The accomplished offensive lineman established Harrison’s Offensive Line Development (H.O.L.D), an elite offensive line development program.
David Harrison II ’10, one of the most accomplished offensive linemen in Elon football history, remembers trying not to panic post-game as he looked in the mirror. But the fact that he could barely see made his emotions run high.
It was the third game of his senior season and the Phoenix were on the road at Presbyterian College in South Carolina. On the heels of Harrison’s strong play, NFL scouts were starting to pay attention. “People had been telling me, ‘This is your year,’ and I believed it,” Harrison recalls.
The NFL aspirations meant a tremendous amount to Harrison, an under-recruited high school lineman from Charlotte, North Carolina, who turned one transformative year at Louisburg College into four standout seasons as an Elon starter. His future appeared to be revealing itself. The guard played much of the Presbyterian game with blurred vision, but he thought little of it. It just felt like something was in his eye. And he had a history of vision issues stemming from keratoconus, an eye condition that can affect one’s sight. “After the game, I looked in the mirror and my left eye was actually gray,” the leisure and sport management major says. “It looked like a cloud was in my eye.”
Doctors informed Harrison that he had ruptured his cornea, and they later cast doubt about his future playing career. “I put so much into this dream. I had been playing football since I was 7 years old,” Harrison says. “I told them right then, ‘No way. This is my senior year.’ I told them to put a visor on my helmet and I’d play the rest of the season like that. “So, I played the rest of my senior year with one eye.”
That spring Harrison received an invitation to a St. Louis Rams rookie camp, and he felt he played well at the three-day workout. “I really thought I performed at a level where they would bring me back,” he says. But the franchise chose a player who could play tackle, not guard. A tryout with the United Football League had the same outcome.
With his playing career over, Harrison felt lost. “When you play as long as I did, football becomes your identity. And you can struggle to know who you are outside of the game,” he says. Harrison went through what he called a “depressed period” that only lifted when he found purpose back on the field. A former high school coach invited Harrison to join the staff of Hough High School in Charlotte, and the Elon standout found fulfillment mentoring young players in his hometown.
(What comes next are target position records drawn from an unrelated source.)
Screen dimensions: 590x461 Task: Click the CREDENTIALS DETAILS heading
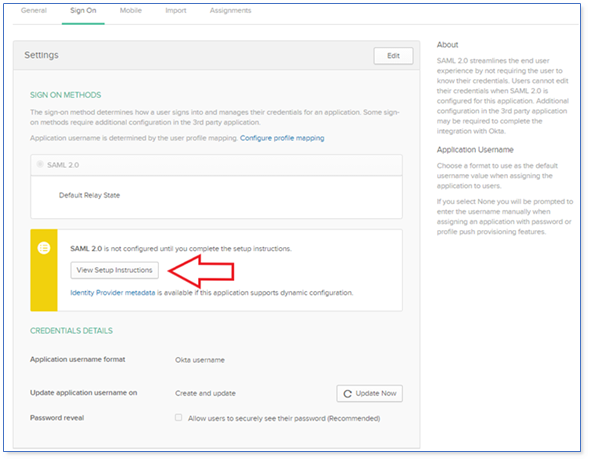(x=71, y=331)
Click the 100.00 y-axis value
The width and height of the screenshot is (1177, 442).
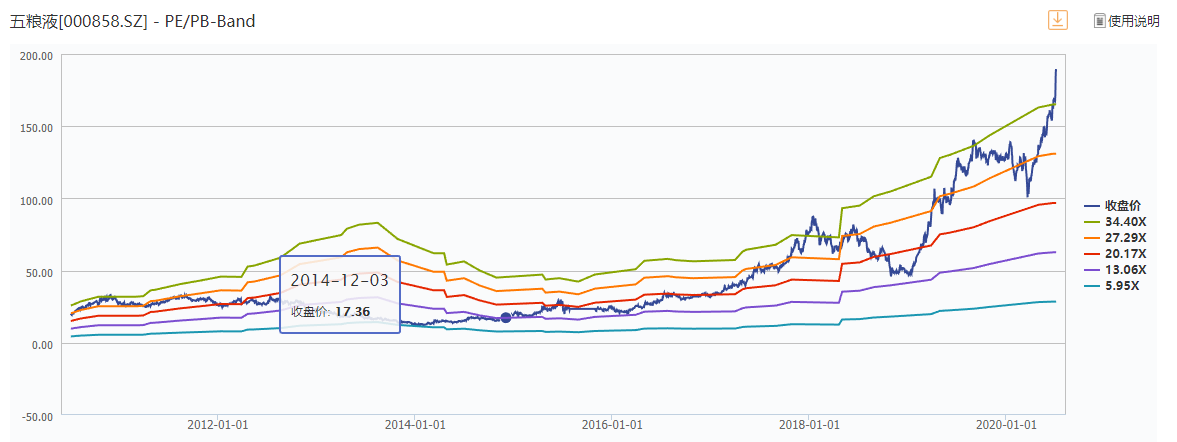pos(36,200)
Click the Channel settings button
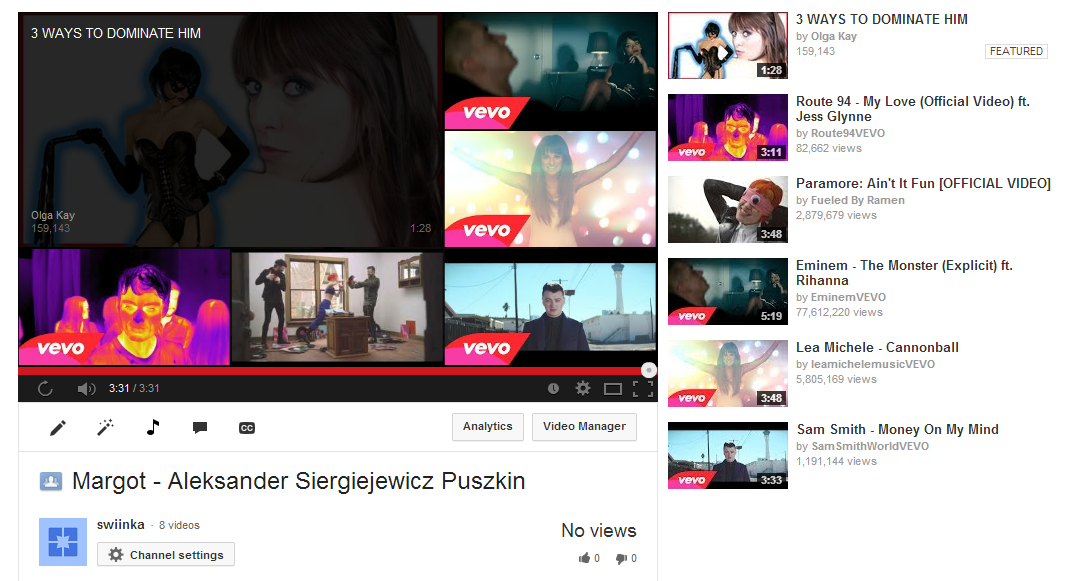The width and height of the screenshot is (1081, 581). coord(165,555)
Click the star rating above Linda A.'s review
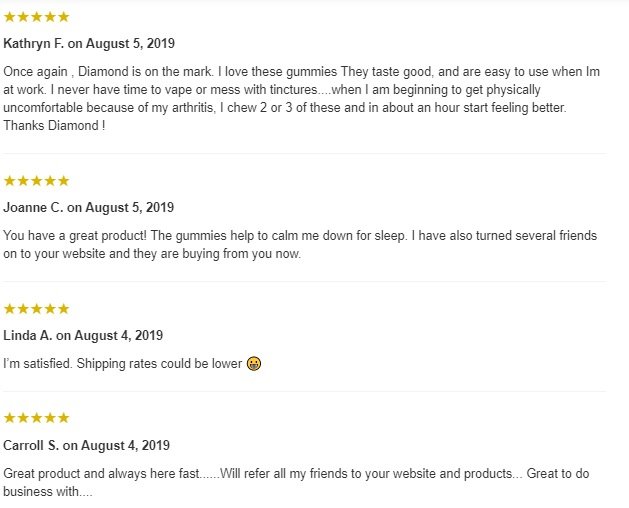629x508 pixels. click(37, 309)
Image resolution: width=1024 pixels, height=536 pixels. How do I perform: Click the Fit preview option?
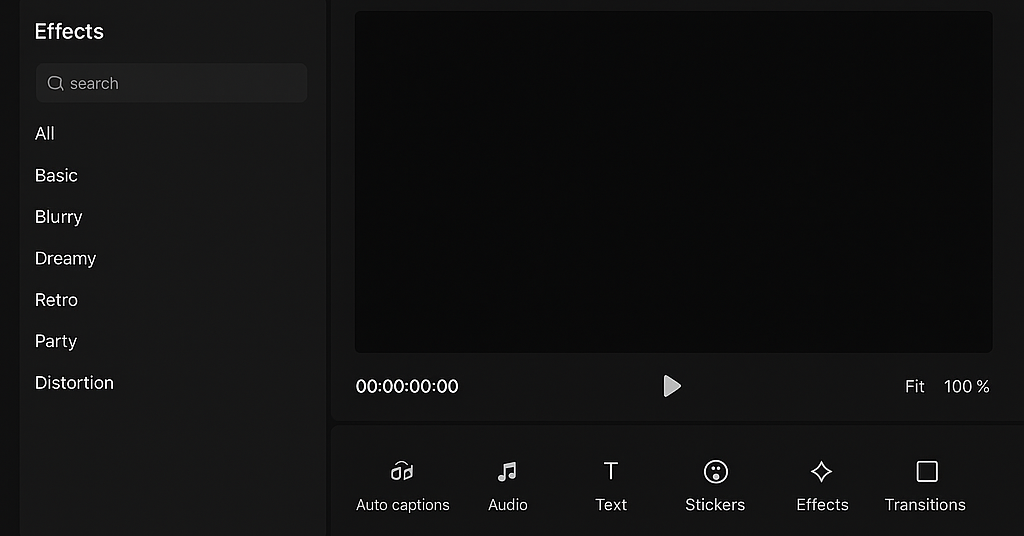pos(914,386)
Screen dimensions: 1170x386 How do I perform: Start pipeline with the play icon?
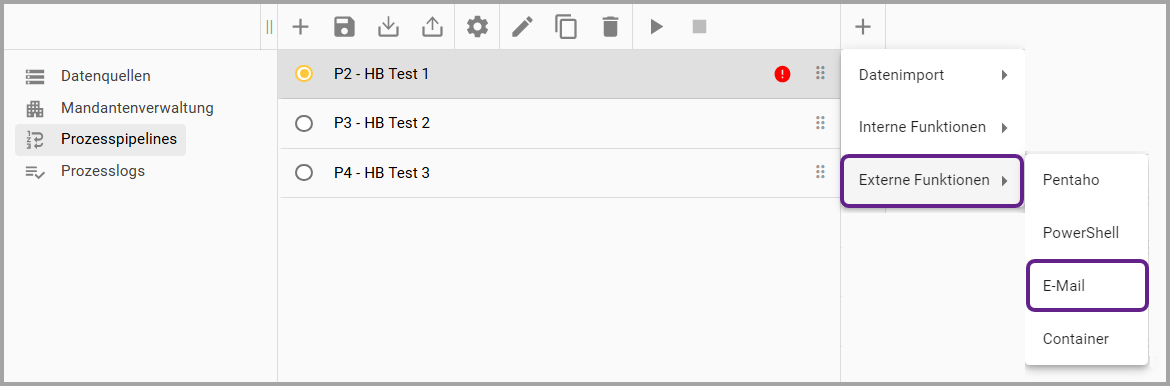(x=656, y=27)
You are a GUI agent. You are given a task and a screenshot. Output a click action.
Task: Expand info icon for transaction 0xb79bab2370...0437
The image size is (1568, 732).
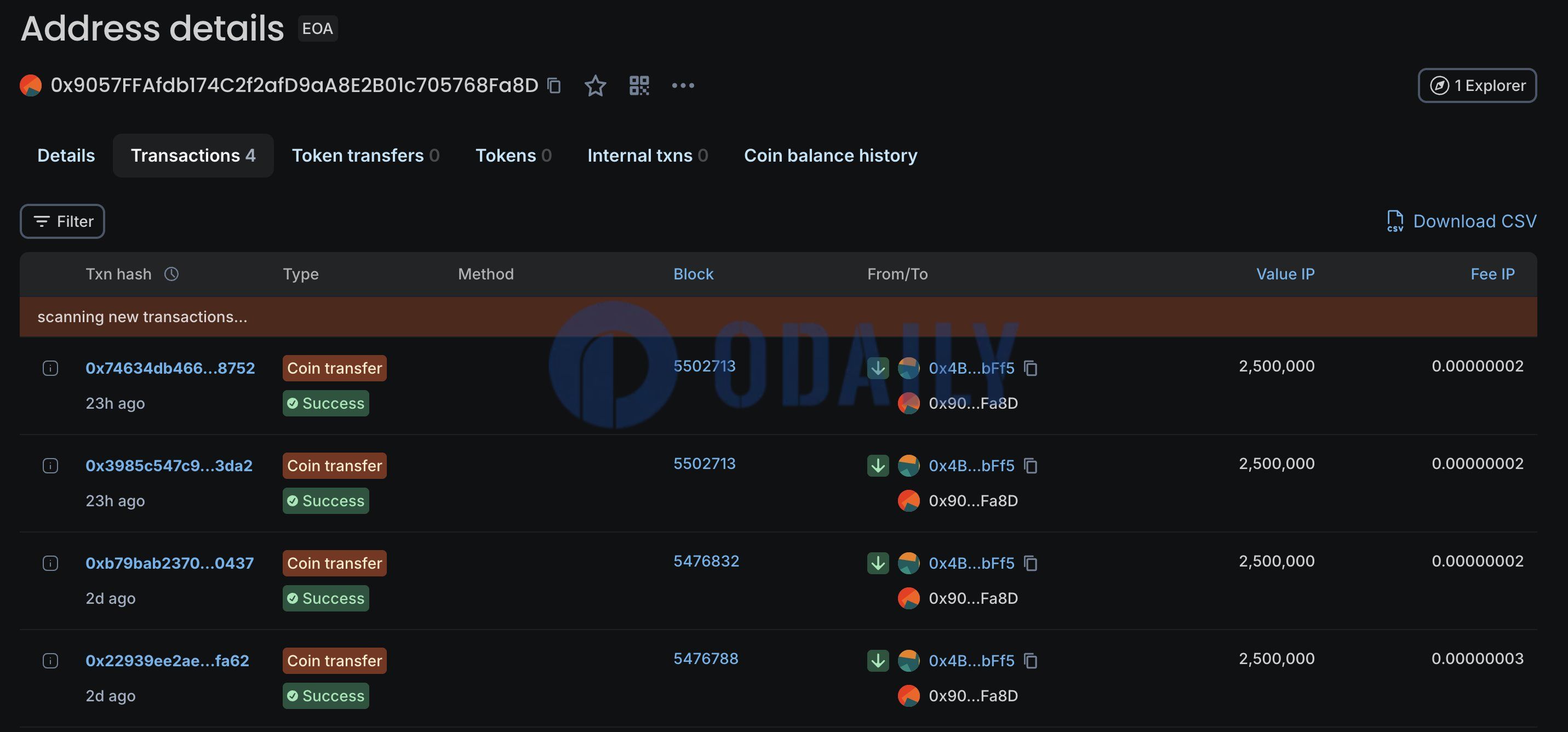(x=50, y=563)
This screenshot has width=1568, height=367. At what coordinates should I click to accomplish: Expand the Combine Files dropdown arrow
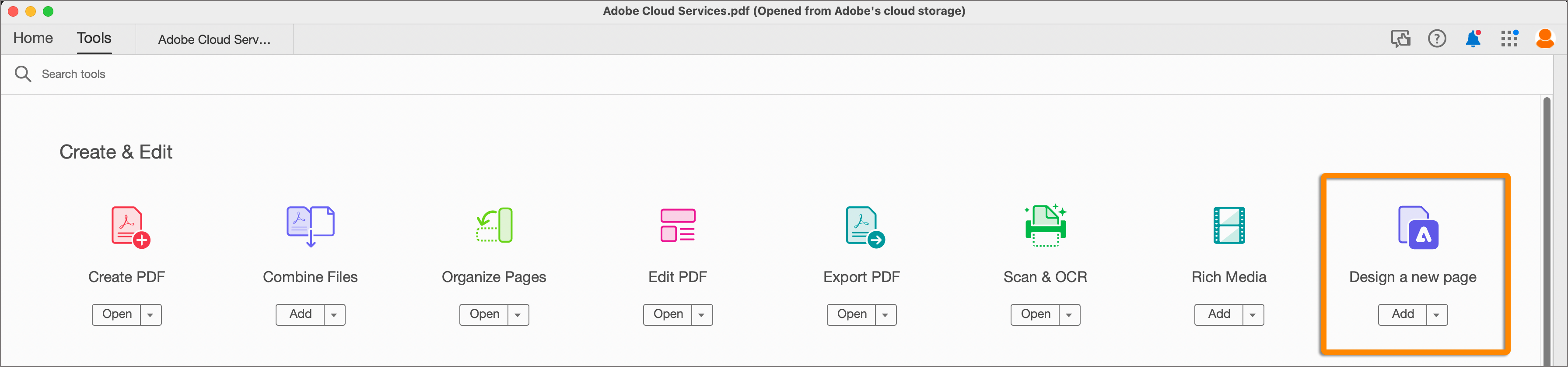334,314
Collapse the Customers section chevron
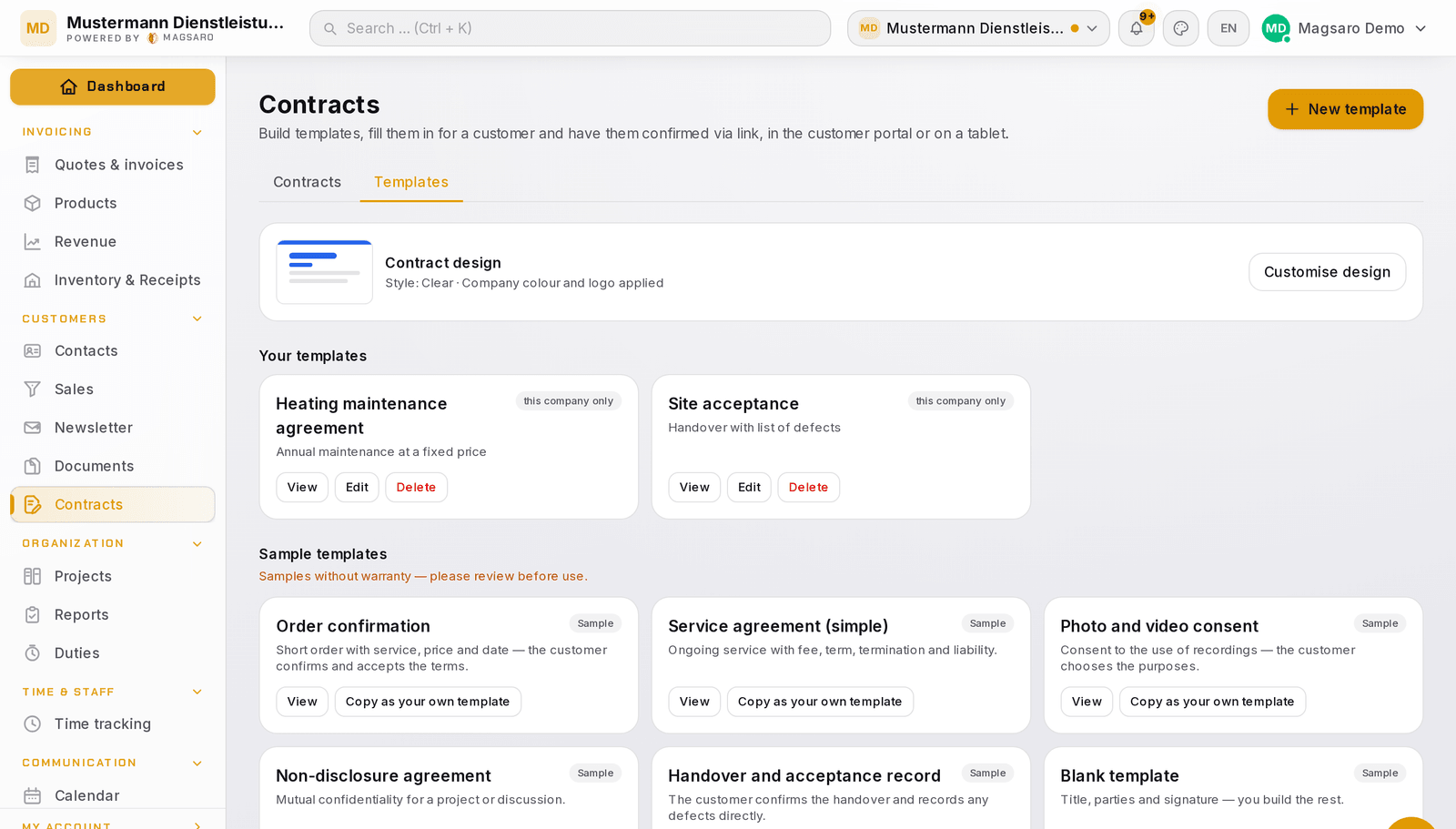This screenshot has height=829, width=1456. coord(197,319)
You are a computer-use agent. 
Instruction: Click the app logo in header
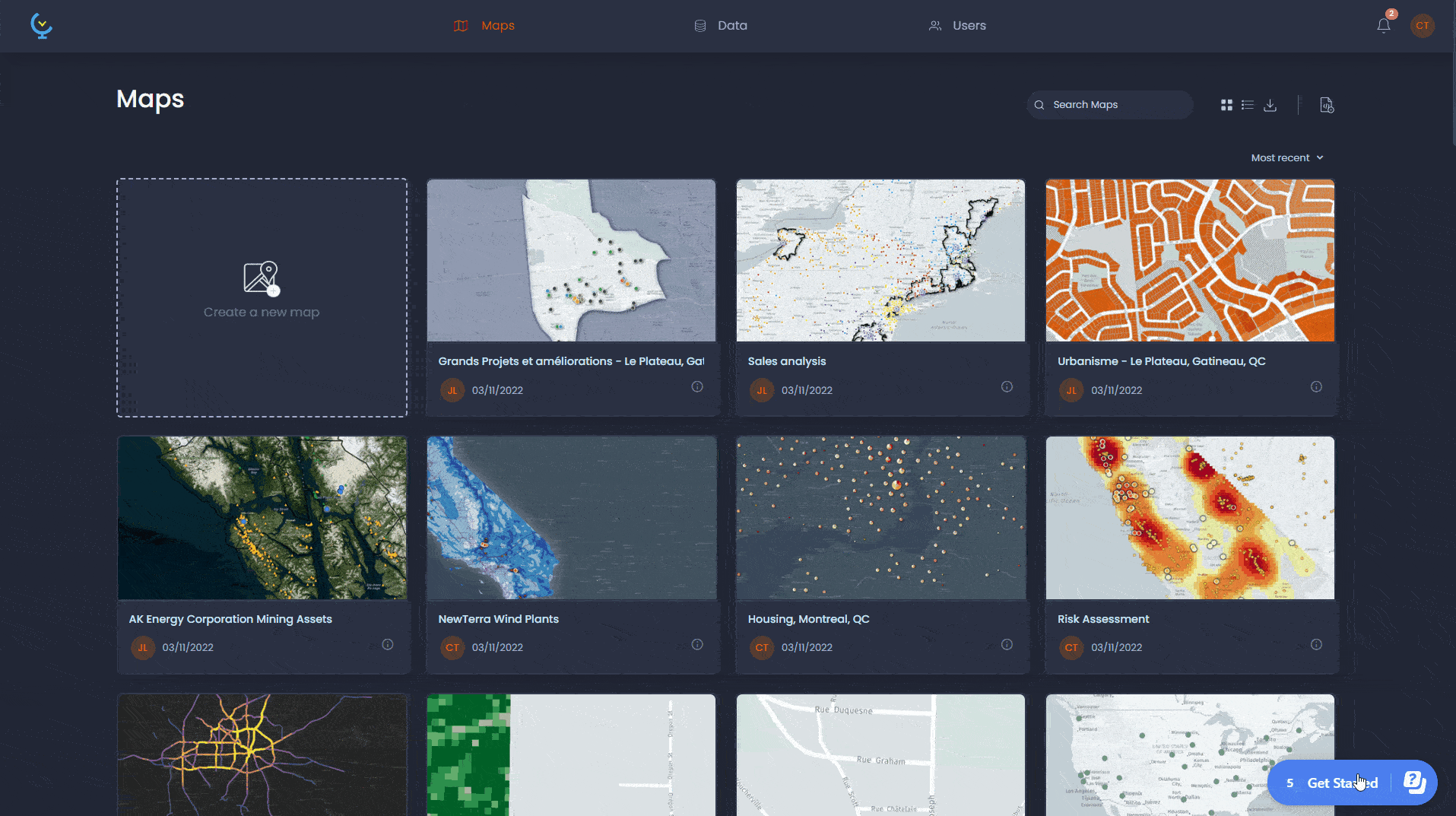pos(41,26)
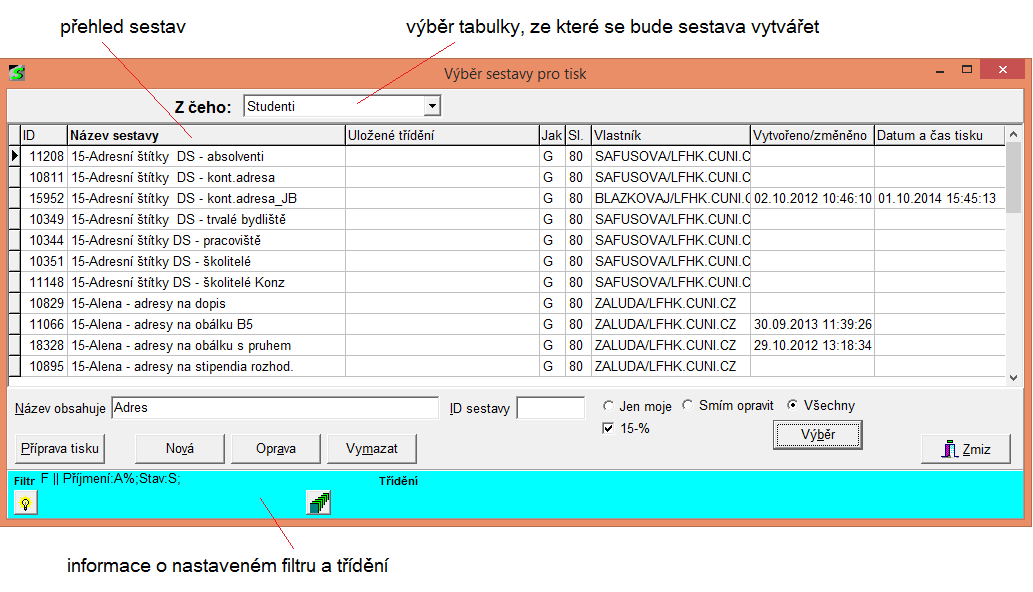Image resolution: width=1033 pixels, height=592 pixels.
Task: Uncheck the 15-% checkbox
Action: [609, 429]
A few years later, Harrison’s career transitioned into personal training, and in 2017 he established Harrison’s Offensive Line Development (H.O.L.D), an elite offensive line development program.
His tutelage, training regimen and motivation have resulted in 18 current Division I and Division II student-athletes, several with NFL potential. Who was Harrison’s first trainee? Ahmarion McLeod ’26, a redshirt freshman on the Elon football team.
“What makes Coach Harrison a good coach, mentor and trainer is that he pushes his players to dig deep to reach their maximum potential,” says McLeod, who began training with Harrison as a seventh grader. “He understands the fundamentals of the game and knows how to convey it in a way that is receptive to each individual player.”
H.O.L.D. offers private and group instruction, in-person and virtually, to support athletes with college aspirations. Harrison is currently working on a mobile app to train athletes nationally. His ability to lead and motivate has resonated with Tony Trisciani, Elon head football coach, since their first encounter 15 years ago. In years since, Trisciani has invited Harrison to speak to his program.
“I have watched David make the people around him better since the day I met him,” Trisciani says. “He is the hardest worker in any room he walks into. Having winning habits, encouraging others and his ability to build meaningful and lasting relationships have led to his success.”
And Harrison still seeks victories — now in the business world.
A year and a half ago, he formally released his patented H.O.L.D Wheel, a detachable strength training device designed for offensive linemen. The octagon-shaped tool improves a player’s strike, teaching them to keep their elbows tight, balance their weight and hit with power. The University of Florida, the University of South Carolina, UNC-Charlotte and Elon have all purchased sets.
“To think back to my initial drawing of the wheel, and to now walk into Division I programs and see that same product in use, it means the world,” Harrison says.